» WRITTEN INSTRUCTION: Starting with the line that contains "Open the indicators icon in toolbar" and going on through the end of the material below, convert those lines into a JSON list of strings with one string per line and no entries for blank lines. Leave the pictures out of your answer.

» RECORDS FOR THIS EXERCISE:
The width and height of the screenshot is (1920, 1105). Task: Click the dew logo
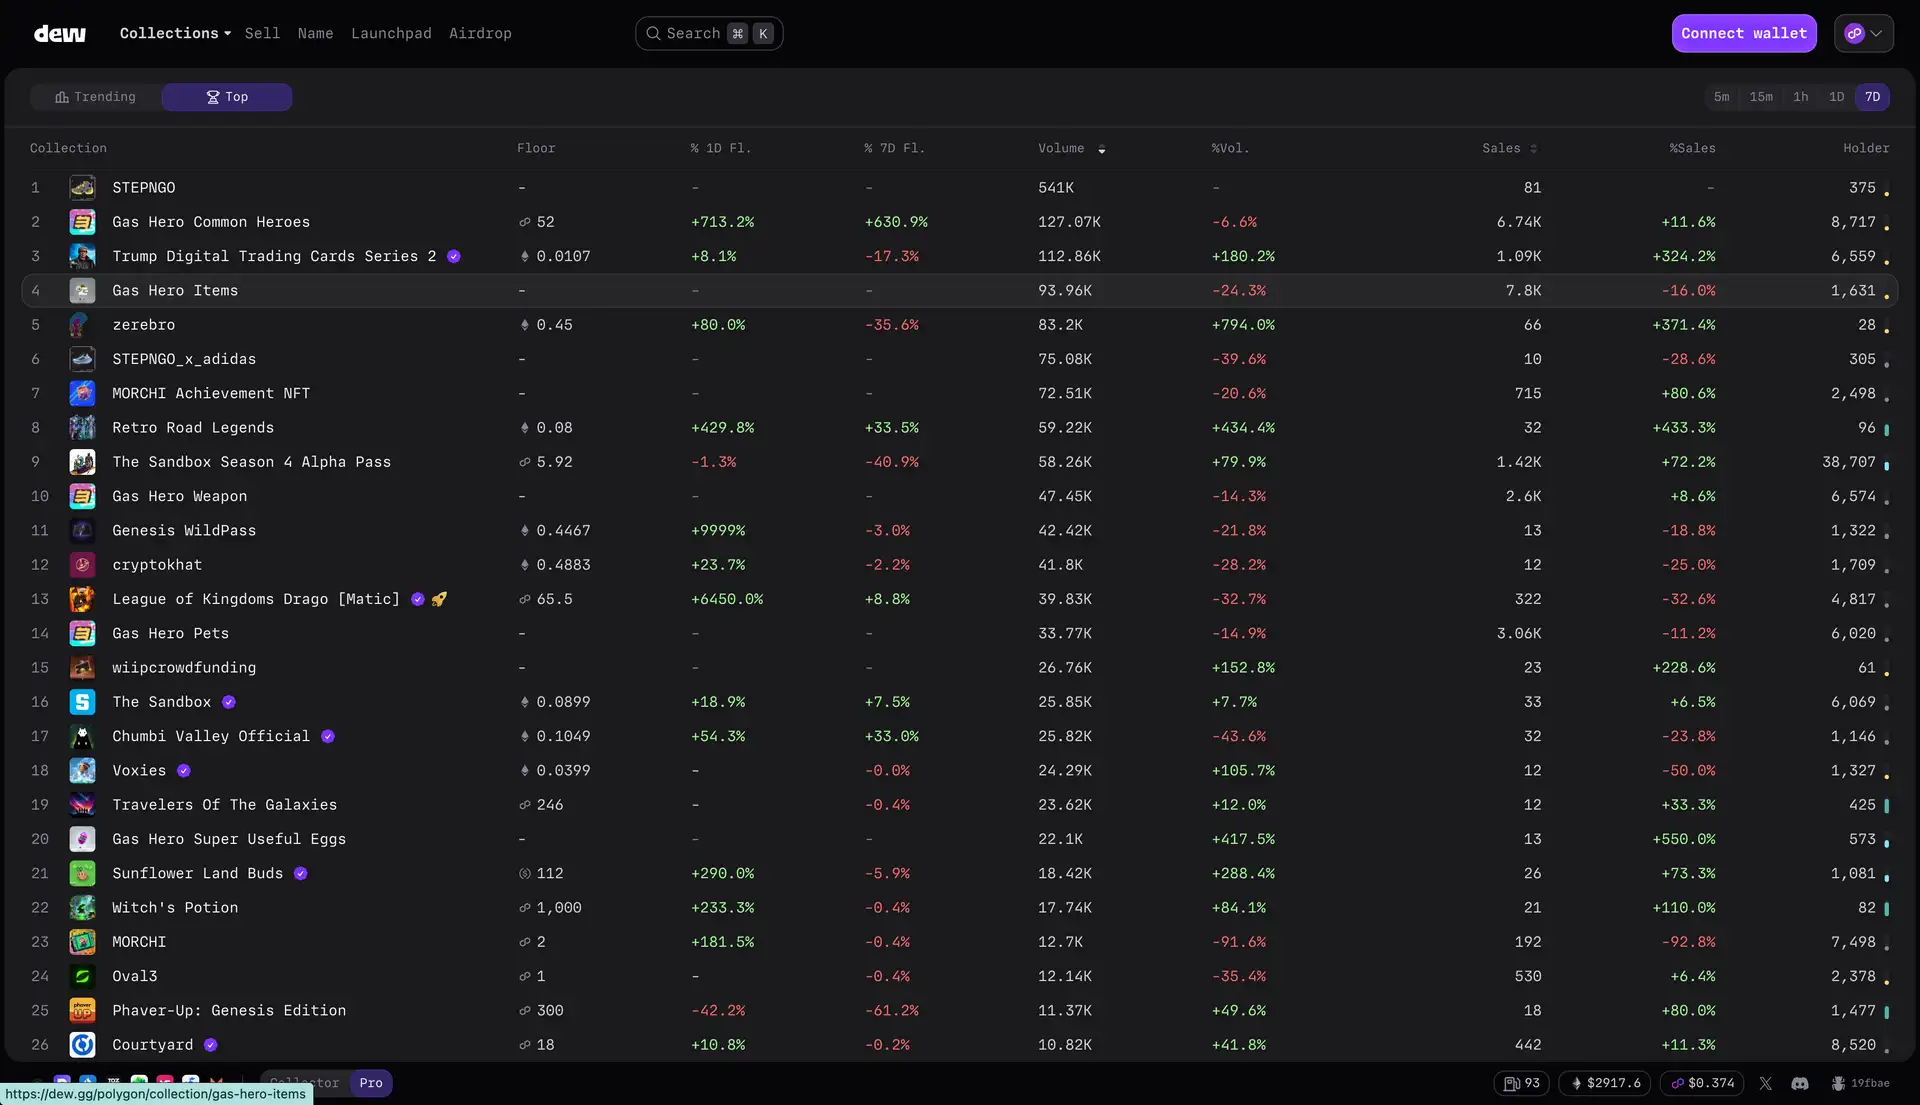click(x=60, y=34)
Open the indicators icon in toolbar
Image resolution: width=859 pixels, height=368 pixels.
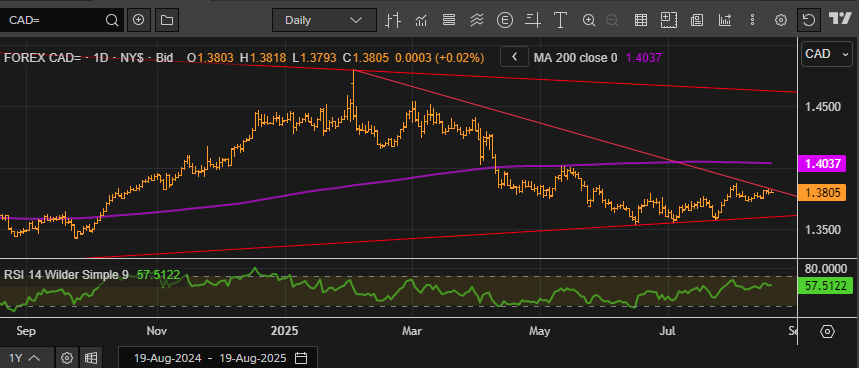[x=421, y=21]
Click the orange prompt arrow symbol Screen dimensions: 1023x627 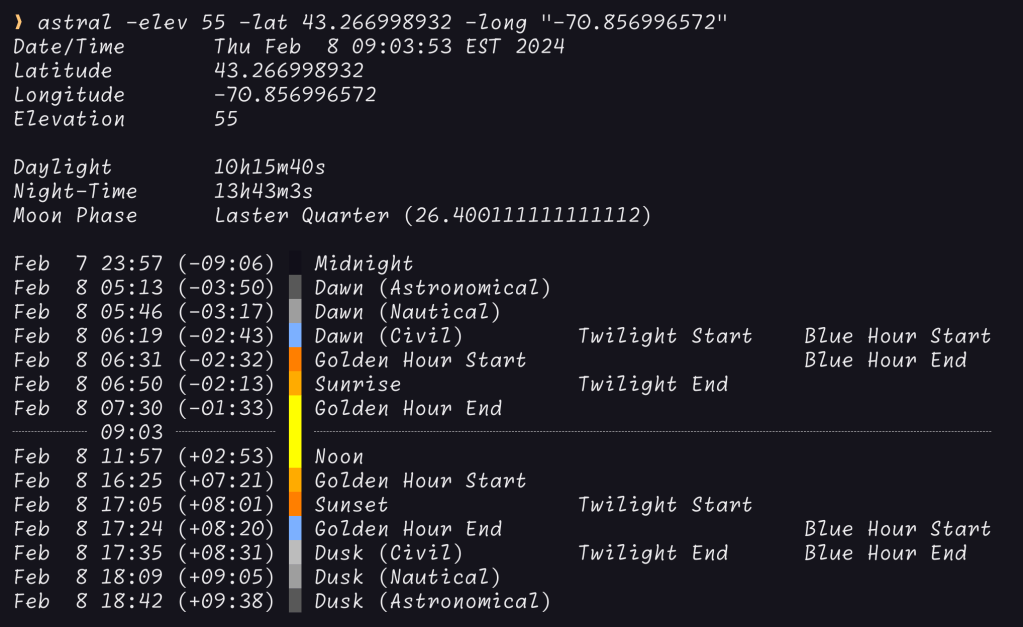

» EXERCISE OUTPUT:
[
  "Open the indicators icon in toolbar",
  "Image resolution: width=859 pixels, height=368 pixels.",
  "[x=421, y=21]",
  "Click the orange prompt arrow symbol Screen dimensions: 1023x627 "
]